Aprendendo a comunicar

Ontem recebi um texto que falava que até 2050 seria criado um dispositivo que permitiria que os animais se comunicassem. O algoritmo que sugeriu o texto obviamente não compreende o que eu faço em temos de comunicação entre espécies e obviamente se comunica “tão bem” quanto esse dispositivo comunicará.

Em primeiro lugar, os animais se comunicam. Nossa inaptidão para entendê-los não faz da forma de comunicação deles algo mais ineficiente ou menos avançado. Ao que me parece, muito pelo contrário. Os humanos que acreditam ter uma comunicação tão avançada usam-na para manipular, mentir, persuadir e continuam matando uns aos outros e destruindo tudo ao redor por suposta falta de entendimento na compreensão sobre a comunicação.

Quando falamos de comunicação com outras espécies, seja uma planta, um cristal, um animal, não podemos partir do ponto que a comunicação acontece na mesma estrutura de linguagem que a comunicação humana. Aliás, essa é a primeira coisa que os céticos usam para ridicularizar algo sobre a comunicação entre espécies “Se for um cachorro chinês em que língua você vai falar?”. A telepatia e a comunicação com outras espécies não passa pela nossa estrutura de linguagem e na maioria das vezes não tem uma estrutura linear, é uma transmissão diferente que todo ser humano tem capacidade de acessar e ajudaria muito inclusive na comunicação humana e na compreensão do outro.
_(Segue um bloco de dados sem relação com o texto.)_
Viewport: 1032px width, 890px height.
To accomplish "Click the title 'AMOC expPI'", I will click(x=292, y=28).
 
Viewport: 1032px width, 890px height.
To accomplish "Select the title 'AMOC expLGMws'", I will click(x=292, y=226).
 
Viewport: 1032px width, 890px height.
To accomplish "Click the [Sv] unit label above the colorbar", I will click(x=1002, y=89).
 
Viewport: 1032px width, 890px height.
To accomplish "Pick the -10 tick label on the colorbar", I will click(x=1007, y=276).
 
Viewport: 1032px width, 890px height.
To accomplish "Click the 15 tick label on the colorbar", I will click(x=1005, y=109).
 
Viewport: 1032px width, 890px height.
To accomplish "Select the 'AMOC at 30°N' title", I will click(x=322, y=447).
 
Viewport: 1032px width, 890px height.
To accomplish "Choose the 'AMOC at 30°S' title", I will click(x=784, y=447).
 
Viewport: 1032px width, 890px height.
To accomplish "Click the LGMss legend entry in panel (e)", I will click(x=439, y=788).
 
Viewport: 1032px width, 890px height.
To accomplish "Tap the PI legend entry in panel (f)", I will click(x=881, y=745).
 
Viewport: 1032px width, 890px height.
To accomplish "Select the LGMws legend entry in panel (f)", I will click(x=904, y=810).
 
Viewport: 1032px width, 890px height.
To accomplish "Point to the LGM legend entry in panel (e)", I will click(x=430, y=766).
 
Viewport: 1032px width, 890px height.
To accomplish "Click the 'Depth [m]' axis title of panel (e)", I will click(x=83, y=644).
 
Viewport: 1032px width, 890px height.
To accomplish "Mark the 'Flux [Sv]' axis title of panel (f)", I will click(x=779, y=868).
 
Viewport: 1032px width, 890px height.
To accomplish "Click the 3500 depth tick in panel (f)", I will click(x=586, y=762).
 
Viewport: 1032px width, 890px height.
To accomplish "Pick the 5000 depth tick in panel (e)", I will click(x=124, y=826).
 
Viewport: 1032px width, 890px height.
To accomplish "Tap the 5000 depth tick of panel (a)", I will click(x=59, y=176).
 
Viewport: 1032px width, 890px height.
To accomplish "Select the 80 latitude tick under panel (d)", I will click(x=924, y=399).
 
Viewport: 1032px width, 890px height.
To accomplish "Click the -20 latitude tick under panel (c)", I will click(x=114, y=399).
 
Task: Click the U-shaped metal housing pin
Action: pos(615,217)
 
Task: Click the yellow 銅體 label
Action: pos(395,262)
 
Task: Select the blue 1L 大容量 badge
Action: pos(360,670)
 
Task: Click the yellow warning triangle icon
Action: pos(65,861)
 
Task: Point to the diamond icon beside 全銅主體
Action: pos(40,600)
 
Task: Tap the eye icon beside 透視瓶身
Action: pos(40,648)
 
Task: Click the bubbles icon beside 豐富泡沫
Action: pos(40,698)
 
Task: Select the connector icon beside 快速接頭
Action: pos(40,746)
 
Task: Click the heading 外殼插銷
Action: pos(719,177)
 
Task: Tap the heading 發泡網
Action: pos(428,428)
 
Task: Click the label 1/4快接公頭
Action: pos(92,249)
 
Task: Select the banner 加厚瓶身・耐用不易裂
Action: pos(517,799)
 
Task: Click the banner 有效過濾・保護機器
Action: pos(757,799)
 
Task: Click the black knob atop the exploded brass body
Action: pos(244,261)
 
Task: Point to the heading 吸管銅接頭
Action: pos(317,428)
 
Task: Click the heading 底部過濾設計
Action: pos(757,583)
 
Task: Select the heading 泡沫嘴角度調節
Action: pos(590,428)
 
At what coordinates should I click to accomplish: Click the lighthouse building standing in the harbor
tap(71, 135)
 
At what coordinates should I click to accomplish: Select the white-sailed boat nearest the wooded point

Voltando ao texto, o autor acreditava que no momento em que a tecnologia fosse implantada as pessoas teriam mais compaixão pelos animais , pois estes conseguiriam se comunicar. Nesse ponto algo me tocou. Nós humanos nos comunicamos com estruturas de linguagem parecidas, as vezes na mesma língua e muitas vezes dentro de um mesmo núcleo e isso não faz com que tenhamos mais compaixão uns pelos outros. Nós não sabemos nos comunicar, não somos criados para transmitir de fato o que queremos, processar a informação recebida e responder de acordo com o sentimento gerado momento. Somos treinados para usar belas expressões, semântica, uso racional e lógico das ideias. Não comunicamos, cuspimos palavras e ideias construídas linearmente e nos orgulhamos da lógica vazia de verdade interna que construímos.

Um cachorro que atendi certa vez disse que o mais difícil no entendimento dos humanos é que nós dizemos algo com palavras, mas no fundo queremos dizer outra coisa.

A natureza fala, podemos evocar a sabedoria dos diferentes reinos e obter mais conhecimento sobre a vida e o mundo que teríamos sentados anos a fio em salas de aula. Certa vez um gato informou que vinha ajudar sua guardiã humana com uma administração circular, uma vez que a forma linear aplicada pelos humanos não era eficiente. A ideia foi tão avançada que até hoje me pergunto como funcionária na prática.

Lembro do dia que assisti o filme A Chegada. Chorei horas a fio de felicidade quando foi mostrada a ideia da escrita circular. O conceito das coisas circulares estava sendo apresentado por alguns animais e minha mente insistia em desenhar um círculo de forma linear. Eu sabia que aquela imagem era um condicionamento meu, mas não conseguia captar o que era transmitido. Quando vi a imagem no filme a mente se abriu para novas possibilidades e entender os conceitos ficou mais fácil. Não eram eles que não se comunicavam, EU que não recebia.

A comunicação não é a tradução de um som, mas a transmissão de todo um conceito. Quantas discussões entre humanos se perdem em semântica? Não comunicamos palavras, mas ideias, sensações, sentimentos, um conjunto a ser expresso que foi aprisionado em palavras, sentenças, parágrafos…

Inventar um dispositivo que traduza um miado, relincho, mugido ou latido é reduzir a comunicação dos animais com significados pobres e incompletos devido a nossa inaptidão de comunicar e se abrir para outros níveis de comunicação.

Não acredito que esse dispositivo crie compaixão. Já está provado que outras espécies são seres senscientes e inteligentes. O que cria compaixão é o desejo de olhar para o outro, se abrir e sair do processo de egoísmo do que estamos acostumados. Os humanos se comunicam e sofrem diariamente e nem por isso a sociedade os integra e sai do comodismo para mudar algo.

E finalmente, não são os animais não humanos que precisam aprender a se comunicar, mas é o animal humano que precisa aprender a comunicação verdadeira, expressar a verdade e aprender a ouvir.